Газетам эти имена неизвестны. Для них он — Потрошитель с улицы Бурбон, броское прозвище, много лет назад полученное за первого из найденных копами. Он уверен, это имя принесло газетчикам больше прибыли, чем смогло бы любое из его настоящих. Ложь всегда продается лучше правды. Он неизменно читает в газетах о том, что совершил, но никогда не сохраняет вырезки — официальные комментарии полиции и дикие домыслы безграмотных журналистов. Это, думает он, все равно что побывать на Манхэттене и купить майку с надписью Я (сердечко) Нью-Йорк.

Смерть обходится недешево, что бы ни думал и как бы ни вел себя по этому поводу мир. Вообще-то она — дорогое удовольствие, он в состоянии финансировать свои изыскания только благодаря оставленному матерью наследству, правам на бурение какого-то участка в Техасе. Упорная в своих заблуждениях, она пропустила нефтяной бум, так что продажа земли принесла отнюдь не огромные деньги. Но достаточные. Его потребности невелики, если, конечно, дело не касается исследований. На смерти он экономить не станет.
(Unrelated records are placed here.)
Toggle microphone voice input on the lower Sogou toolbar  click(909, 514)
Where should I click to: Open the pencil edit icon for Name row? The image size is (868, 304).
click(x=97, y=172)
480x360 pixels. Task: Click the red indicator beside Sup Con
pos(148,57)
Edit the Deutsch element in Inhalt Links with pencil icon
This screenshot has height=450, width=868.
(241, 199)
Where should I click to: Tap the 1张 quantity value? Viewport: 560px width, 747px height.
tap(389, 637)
Из высокого окна человеку, который сегодня Джордан, видна река, толстой коричневой змеей спокойно и величественно петляющая в грозовой ночи. Такая река — самая могучая вещь на свете…
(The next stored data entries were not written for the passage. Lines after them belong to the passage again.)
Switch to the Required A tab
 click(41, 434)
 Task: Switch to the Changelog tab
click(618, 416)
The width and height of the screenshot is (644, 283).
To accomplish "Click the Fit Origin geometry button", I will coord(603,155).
Он дожидается очередной вспышки молнии и задергивает шторы прежде, чем доносится звук грома. Неоконченная работа ждет, а он не может вспомнить, что же его отвлекло. За окном или на улице, что бы то ни было, оно давно исчезло, и домой он принес лишь свое ожидание. Он не всегда приводит Их к себе, только самых-самых особенных, тех, кто пошел до конца и заслужил больше его времени и внимания. Тех, кто может его научить, рассказать, в какую мерзость Они превратились.

Как вот это, распростертое на сияющем сталью операционном столе в лучшей комнате его дома на реке. Оно следит за тем, как он отворачивается от окна, следит широко открытыми, еще не бессмысленными глазами. Его всегда изумляло, сколько физической и психологической боли они способны вынести. Еще одна загадка, еще один барьер, отделяющий Их от человечества и делающий столь опасными.

Впрочем, вполовину не такими опасными, как он. Нет, даже на четверть не такими.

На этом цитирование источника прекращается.